Peut-être plus pour longtemps. Si les handicaps les plus lourds étaient rares sur le pas de tir il y a quelques années, il y en a aujourd’hui de plus en plus. A Londres en 2012, l’Américain Matt Stutzman, surnommé «the armless archer» (l’archer sans bras) était le premier à tirer avec ses pieds et à remporter une médaille d’argent. A Paris, pour ses quatrièmes Jeux, ils sont désormais quatre : trois archers chez les hommes et Sheetal Devi. «A Los Angeles [JOP de 2028], nous pourrions doubler notre nombre, avec probablement huit archers sans bras. C’est ça ma médaille d’or», commentait le pionnier jeudi lors des qualifications. Dimanche soir, il a décroché l’or.

«Une multitude de techninques»

Aux Jeux paralympiques, la catégorie «open», qui inclut un grand nombre de handicaps physiques, permet cette large accessibilité. Au sein de celle-ci, deux épreuves sont proposées en fonction du type d’arme utilisé : l’arc classique, le même que celui utilisé aux JO, ou l’arc à poulies, pour les archers qui ne peuvent pas le maintenir durablement en tension comme Sheetal Devi, Julie Rigault-Chupin et Matt Stutzman. Il existe ensuite «une multitude de techniques et d’aménagements réglementés» pour s’adapter au handicap, précise Vincent Hybois.

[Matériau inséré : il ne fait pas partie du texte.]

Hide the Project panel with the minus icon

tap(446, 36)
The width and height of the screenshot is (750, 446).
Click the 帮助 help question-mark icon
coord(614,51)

«On est toutes dans la même catégorie, c’est un avantage et un inconvénient. Mais Devi a permis de montrer qu’on peut être numéro une mondiale avec un handicap plus lourd. La preuve que le tir à l’arc est à la portée de tout le monde», observe Julie Rigault-Chupin, éliminée en quarts de finale samedi 30 septembre.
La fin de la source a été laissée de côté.